Ely: You know, that’s certainly been the argument over the years and you could throw North Korea into that as well. I think my response to that would be that I tend to think, and I don’t want to make too a generic comment here, ’cause obviously there are examples in which China’s making concessions to cooperate with the United States, but I think in general, major pieces of Chinese foreign policy are modulated quite directly associated with their level of interest. And so they’re not cooperating on climate change to please Washington, they’re cooperating on climate change ’cause they understand both that the pollution problem and the environmental issues in Beijing and in China are severe and are starting to become a political problem for them which they saw and I think they saw an opportunity to use the climate negotiations to help advance China into some of the green economic sectors where they could be leaders that would important both for their future economy as well as have positive effects in terms of their environmental situation. So they are acting in their national interest.

I think it’s the same vis-a-vis [inaudible 00:31:15] Iran where they’re not interested in seeing another nuclear power or nuclear power in the Middle East and I think frankly it’s the same thing vis-a-vis [inaudible 00:31:24] North Korea ’cause people make the same argument today worried that China will start modulating its policies towards North Korea in response to how the Trump administration is responding on trade. I’m not so sure. I think China’s interests on [inaudible 00:31:40] North Korea are quite important to Beijing and it’s setting its policy directly associated with those interests and I don’t think it’s gonna go fudging around on North Korea in one direction or the other just to aggravate the United States.

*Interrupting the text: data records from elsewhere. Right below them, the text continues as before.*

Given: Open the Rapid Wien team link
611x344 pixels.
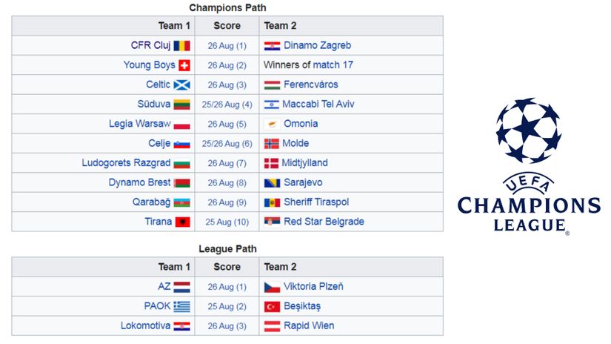Looking at the screenshot, I should (x=309, y=325).
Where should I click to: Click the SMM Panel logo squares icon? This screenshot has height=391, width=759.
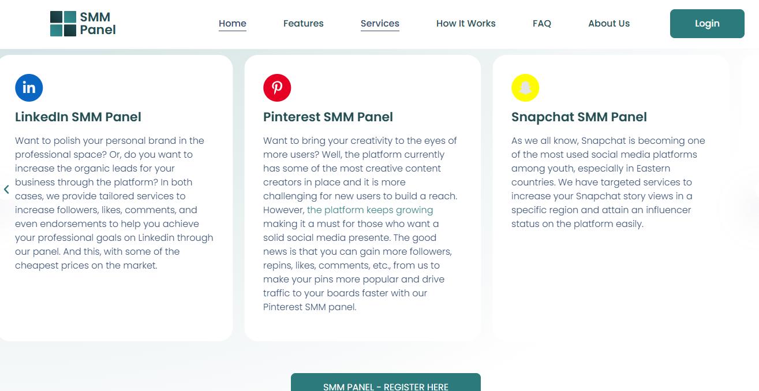(63, 24)
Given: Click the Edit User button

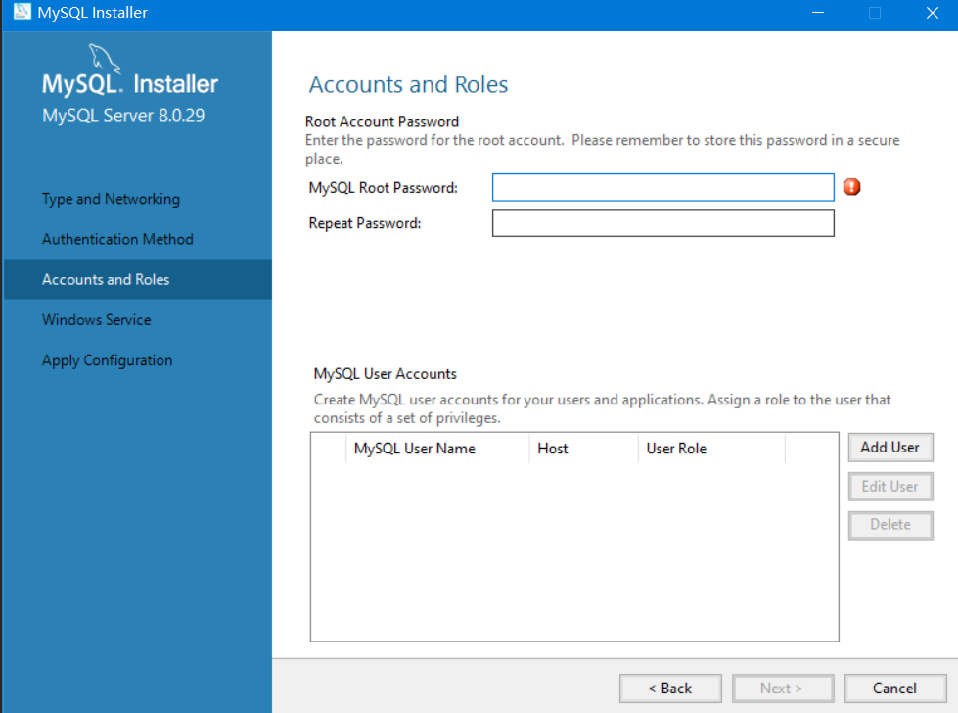Looking at the screenshot, I should [890, 486].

So when I look out at Chinese foreign policy and I think I was involved in an exercise recently where one of the questions that was posed to a group was, “How would a much more assertive China act in international politics,” or more clearly, “What would Chinese foreign policy look like if the U.S.-China relationship got much more confrontational,” and interestingly, most of the China experts in the room from actually a wide spectrum of views, the answer was actually not that much different, because most of their policies today are not a favor to Washington, they’re directly tied to Chinese national interest.

So again, I understand those arguments. They may be true around the margins, but I don’t think it was right to go soft on certain issues to gain advantage on others.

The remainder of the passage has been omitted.